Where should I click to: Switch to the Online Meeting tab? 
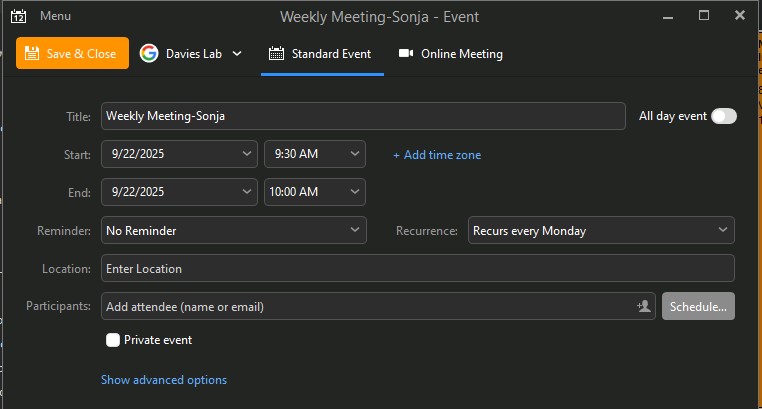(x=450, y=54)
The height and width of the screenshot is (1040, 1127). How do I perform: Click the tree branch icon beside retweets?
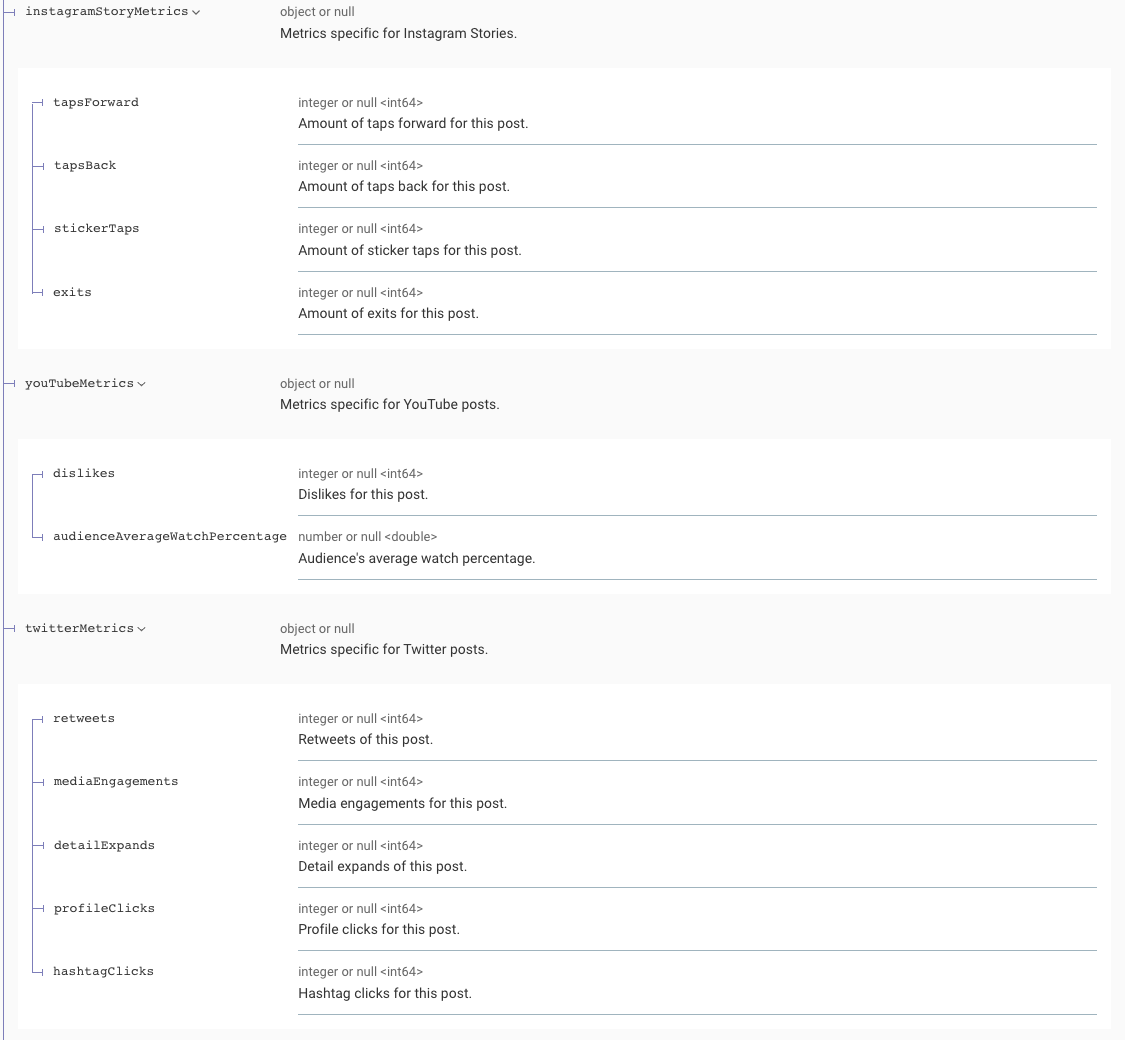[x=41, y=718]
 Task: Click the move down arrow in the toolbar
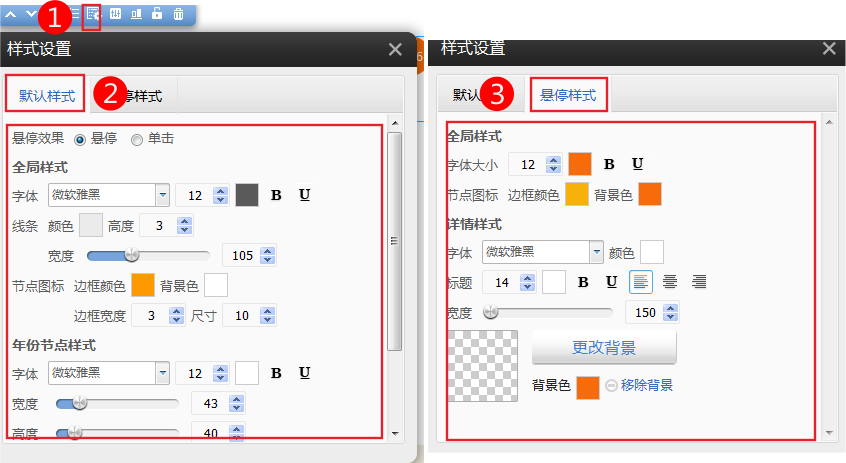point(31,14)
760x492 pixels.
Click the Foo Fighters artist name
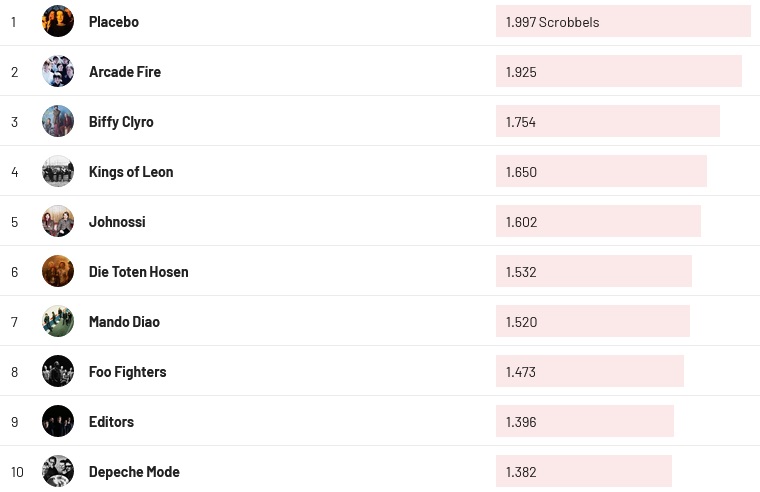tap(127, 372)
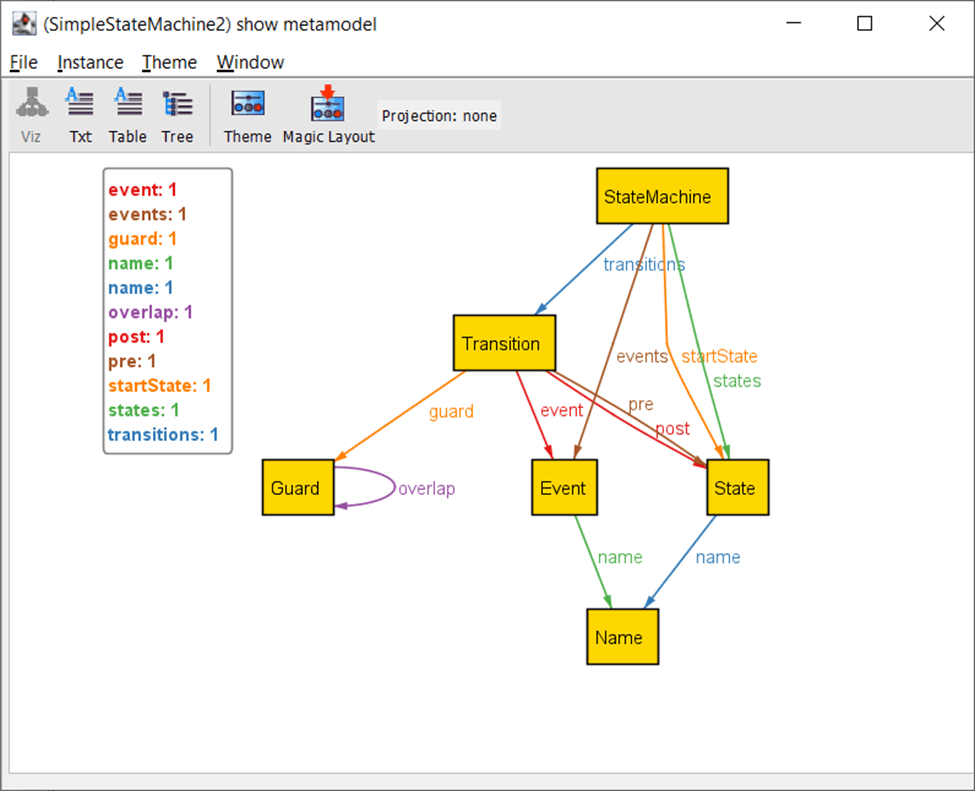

⁂

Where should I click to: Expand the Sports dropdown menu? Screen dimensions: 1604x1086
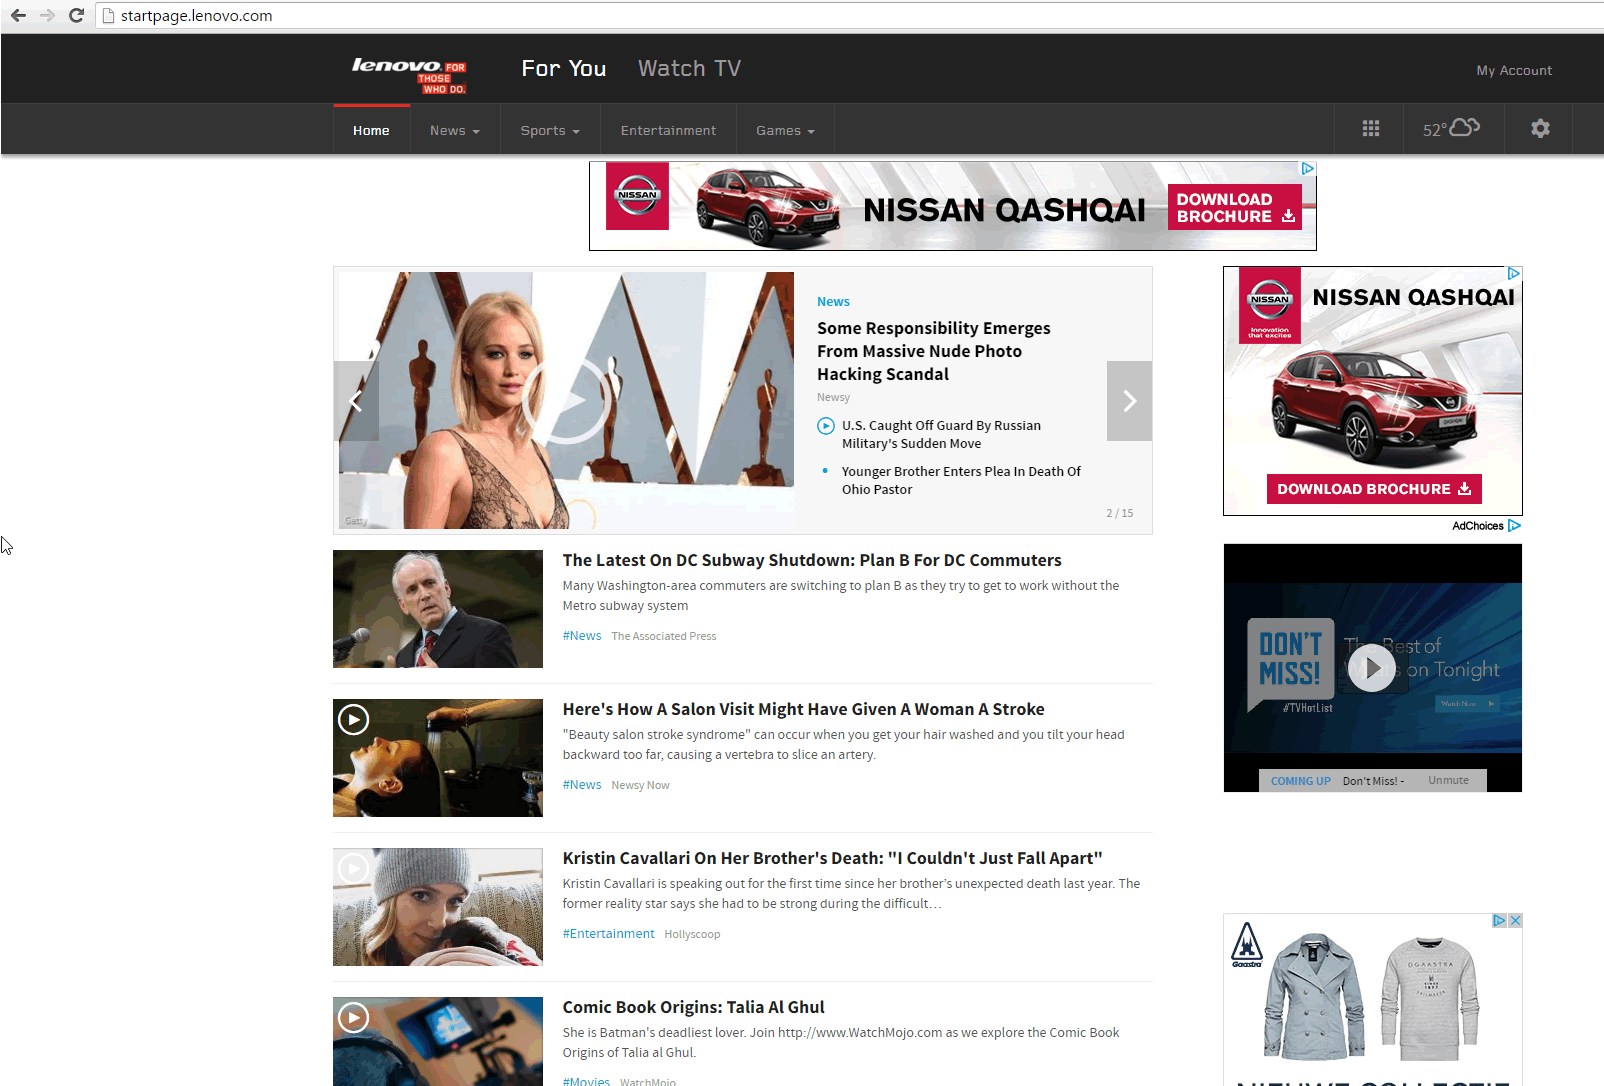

⁂

Return only the part above that opens with the line containing "Where should I click to: Switch" and closes with the line containing "760x492 pixels.", exactly and with both ends, skipping the pictures.

Where should I click to: Switch to the Online Meeting tab? 
(x=450, y=54)
The height and width of the screenshot is (1040, 1127). How do I perform: Click the tree branch icon beside retweets?
[x=41, y=718]
 Task: Click the move down arrow in the toolbar
point(31,14)
760x492 pixels.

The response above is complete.